→ What the exercise asks
Rewrite the entries from the line with "Describe the element at coordinates (1289, 483)" up to and including the line with "Looking at the", replacing "screenshot" with "screen capture" and changing nothing else. Leave the pictures out of your answer.

→ Provided material
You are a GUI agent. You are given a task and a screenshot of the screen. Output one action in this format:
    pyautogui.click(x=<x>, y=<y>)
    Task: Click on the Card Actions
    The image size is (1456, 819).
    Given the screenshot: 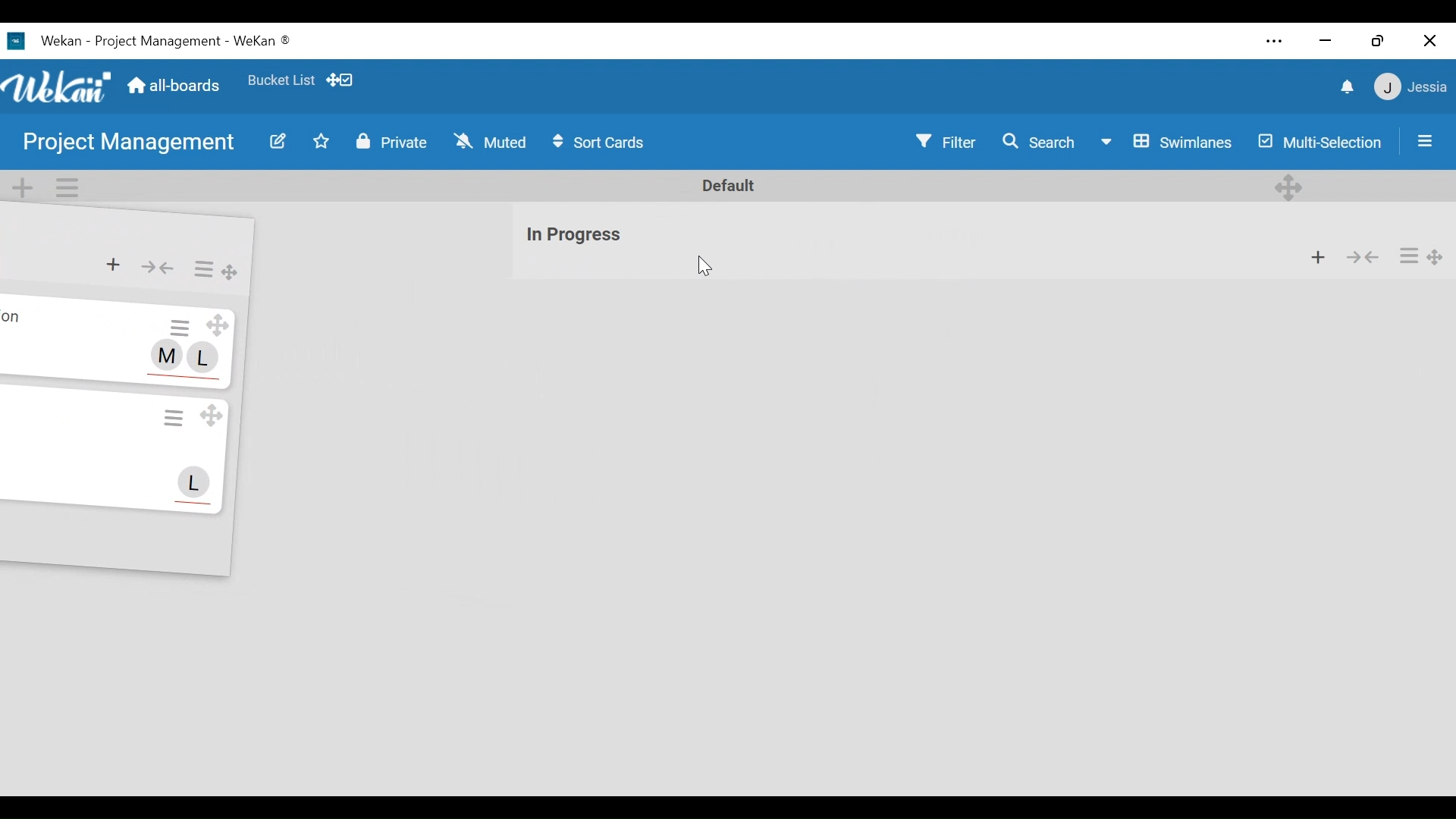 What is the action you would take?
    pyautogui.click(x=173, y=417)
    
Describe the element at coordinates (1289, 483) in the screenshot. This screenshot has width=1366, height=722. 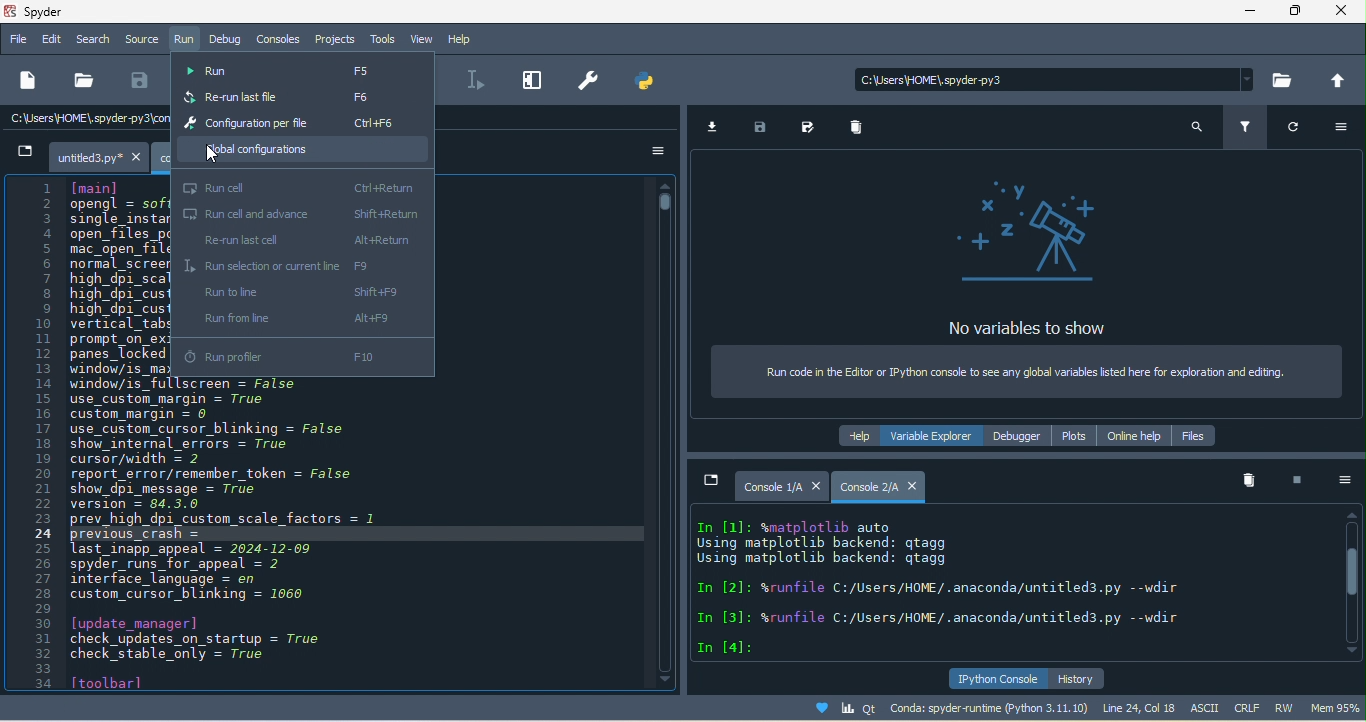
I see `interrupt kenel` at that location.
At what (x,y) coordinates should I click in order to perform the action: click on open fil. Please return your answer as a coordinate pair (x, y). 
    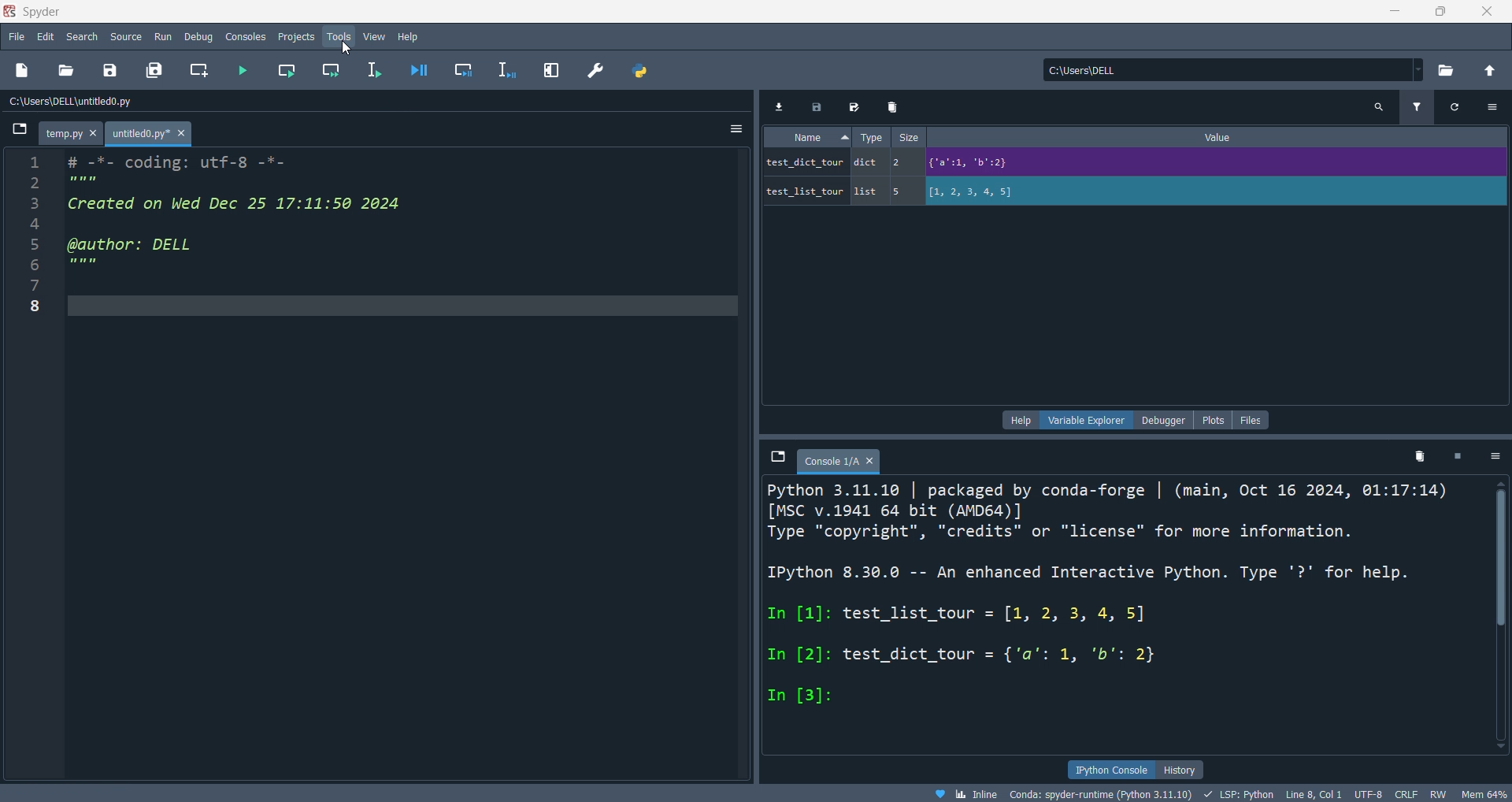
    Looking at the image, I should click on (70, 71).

* * *

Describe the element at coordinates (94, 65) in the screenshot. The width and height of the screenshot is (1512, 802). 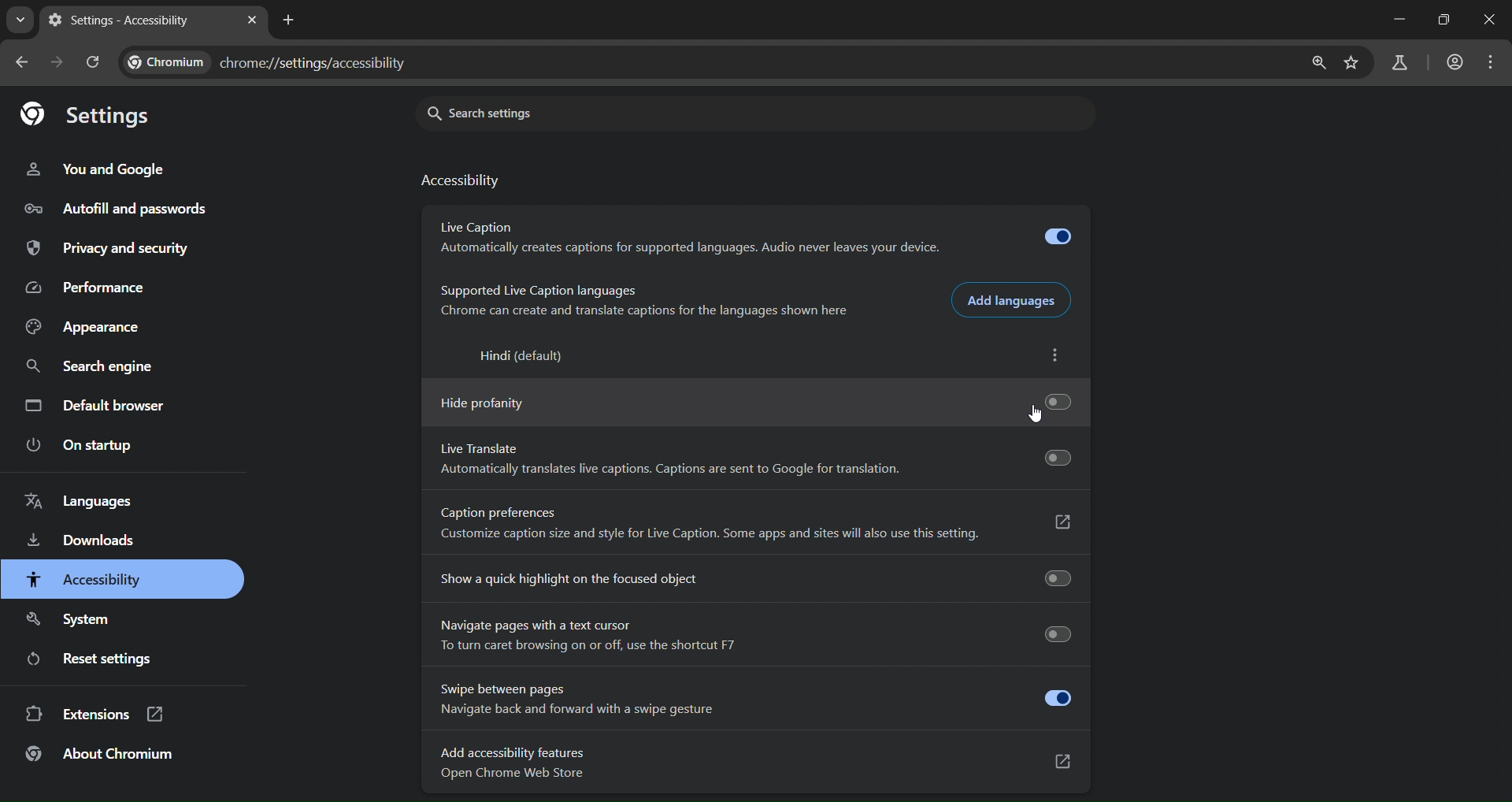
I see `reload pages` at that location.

→ Exercise result
Describe the element at coordinates (1289, 483) in the screen capture. This screen capture has width=1366, height=722. 
I see `interrupt kenel` at that location.
At what (x,y) coordinates should I click in order to perform the action: click on open fil. Please return your answer as a coordinate pair (x, y). 
    Looking at the image, I should click on (70, 71).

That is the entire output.